## TEXTO DE LECTURA
-------
El dúo de Vic, Cueva Mapache, acaba de publicar Espina, un nuevo lanzamiento de dos canciones que marca su evolución sonora este febrero de 2026. Tras un año de silencio desde su anterior trabajo, Edu y Núria regresan para unir el dream pop con matices electrónicos contemporáneos, consolidando un proyecto que huye de las etiquetas fijas.
En la primera pieza, Hurto, la banda apuesta por un sonido denso. El uso de guitarras atmosféricas convive con un contrabajo percusivo y cajas de ritmos que aportan un peso inusual al género. Es una canción de texturas crudas que se aleja de la delicadeza habitual para buscar algo más físico.
-------
## TAREAS Y EJERCICIOS
1. Reproduce del texto sobre Cueva Mapache el fragmento comprendido entre "El dúo de Vic, Cueva" y "algo más físico.", ambos incluidos.
2. Enumera los instrumentos que, según el texto sobre Cueva Mapache, suenan en Hurto.
3. Por favor, escribe lo que sigue al final del texto sobre Cueva Mapache.
Las líneas siguientes provienen de otra fuente.

## Entradas de datos guardadas
-------
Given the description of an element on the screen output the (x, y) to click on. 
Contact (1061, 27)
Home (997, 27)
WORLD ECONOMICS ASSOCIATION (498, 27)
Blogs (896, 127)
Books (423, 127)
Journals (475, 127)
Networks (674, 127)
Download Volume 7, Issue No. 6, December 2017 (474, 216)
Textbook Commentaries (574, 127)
-------
## RESPUESTAS NUMERADAS
1.
El dúo de Vic, Cueva Mapache, acaba de publicar Espina, un nuevo lanzamiento de dos canciones que marca su evolución sonora este febrero de 2026. Tras un año de silencio desde su anterior trabajo, Edu y Núria regresan para unir el dream pop con matices electrónicos contemporáneos, consolidando un proyecto que huye de las etiquetas fijas.
En la primera pieza, Hurto, la banda apuesta por un sonido denso. El uso de guitarras atmosféricas convive con un contrabajo percusivo y cajas de ritmos que aportan un peso inusual al género. Es una canción de texturas crudas que se aleja de la delicadeza habitual para buscar algo más físico.

2.
- Guitarras atmosféricas
- Contrabajo percusivo
- Cajas de ritmos

3.
Por otro lado, Misión muestra la faceta más directa del grupo. Aquí se acercan al R&B actual, integrando bases electrónicas con una estructura pop clara y efectiva. Es un ejercicio de síntesis donde la melodía lleva el mando, demostrando que Cueva Mapache sabe moverse entre la experimentación y lo accesible.
Para este proceso, la banda confió en Diego Escriche (La Plata) en la producción y mezcla, buscando ese nervio característico de su trabajo. La masterización de Víctor García en Ultramarinos Costa Brava termina de dar cohesión a estas dos canciones que sirven de antesala para un futuro disco de larga duración.